Note: the impact of the timeframe for the ingoing tenant to carry out its fitting out works has not been factored into the Carter Jonas net effective rent analysis simply because the timeframe will be influenced by the quantum of space to be leased.
Net effective rents – the headlines
Our rental index shows that prior to the COVID-19 crisis, prime net effective rents across central London increased by an average of 5.2% from Q2 2019 to Q2 2020 (assuming a five-year lease). This was principally driven by headline rental movement, with prime headline rents across central London increasing by 4.4%, not far below the figure for net effective rents.
Since the COVID-19 crisis began, net effective rents in central London have fallen noticeably. However, in contrast to the pre-COVID-19 trend, this movement has been driven by longer rent free incentives rather than lower headline rents (as is normal in a downturn, with landlords preferring to offer greater incentives than to reduce headline rents).
Rent free periods have expanded by 3-5 months for a 5-10 year lease since the start of the COVID-19 crisis. This takes the typical rent free across most central London districts to 12-16 months for a five-year lease and 25-29 months for a ten-year lease. In Docklands, rent free periods are a little higher, at 14-18 months for a five-year lease and 26-31 months for a ten-year lease.
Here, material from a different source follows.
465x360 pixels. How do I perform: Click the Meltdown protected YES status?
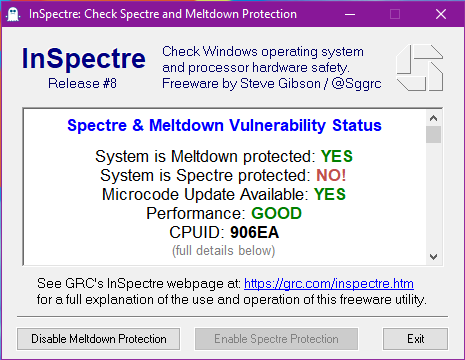337,156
Therefore, although prime central London headline rents have fallen by only -1.0%, net effective rents have fallen by a much steeper -5.9% (assuming a ten-year lease) over the 12 months to Q2 2021. For a five-year lease the fall is an even greater -8.0%. As a result, net effective rents are now below their level of three years ago (See Figure 1).
The City of London, Midtown and the West End have all seen similar rates of overall decline during the last year, with prime headline rents falling by nearly -1% and net effective rents falling by an average of -6% (ten-year leases) and circa -8% (five-year leases).
However, East London (including Docklands) has seen a much sharper fall, with prime headline rents falling by -3.2%, and net effective rents falling by -7.0% (ten-year lease) and -9.7% (five-year lease), over the same period.
Figure 2 illustrates the difference in rental performance between the four main central London markets, in terms of prime headline and net effective rents.
Detailed by submarket
The diagram below details our view of current prime headline and net effective rents across the key central London submarkets.
As COVID-19 restrictions ease and economic output moves back towards its pre-recession level, we are seeing occupier confidence returning to the market. As a result, both the volume of transactions and the average deal size within the central London office market are increasing.
Whilst this is encouraging, it will not prevent a further fall in net effective rents. We expect occupier demand to remain depressed until there is greater certainty over future working patterns. Vacancy rates are likely to rise further, especially for second-hand poorer quality stock, in tandem with reductions in advertised rents.
Our index shows that the impacts of the COVID-19 crisis to date have mainly taken the form of rising rent free periods. However, we are already seeing reductions in advertised rents for poorly specified accommodation as occupiers increasingly focus their searches on quality space.
Higher quality stock will not be immune, particularly as occupiers shrink their occupied estates, and seek to sublet the surplus where this cannot be disposed of through lease breaks or expiries. We believe that as vacancy rises and landlords increasingly need to compete with ‘grey’ tenant-marketed space, the decline in advertised rents will move up the quality curve, and will be reflected in our index in the coming quarters.
Despite this, we remain optimistic about demand for office space in the medium term, and with a constrained level of new development, we are likely to see a shortage of premium quality space emerge. This will limit the extent to which net effective rents fall at the prime end of the market.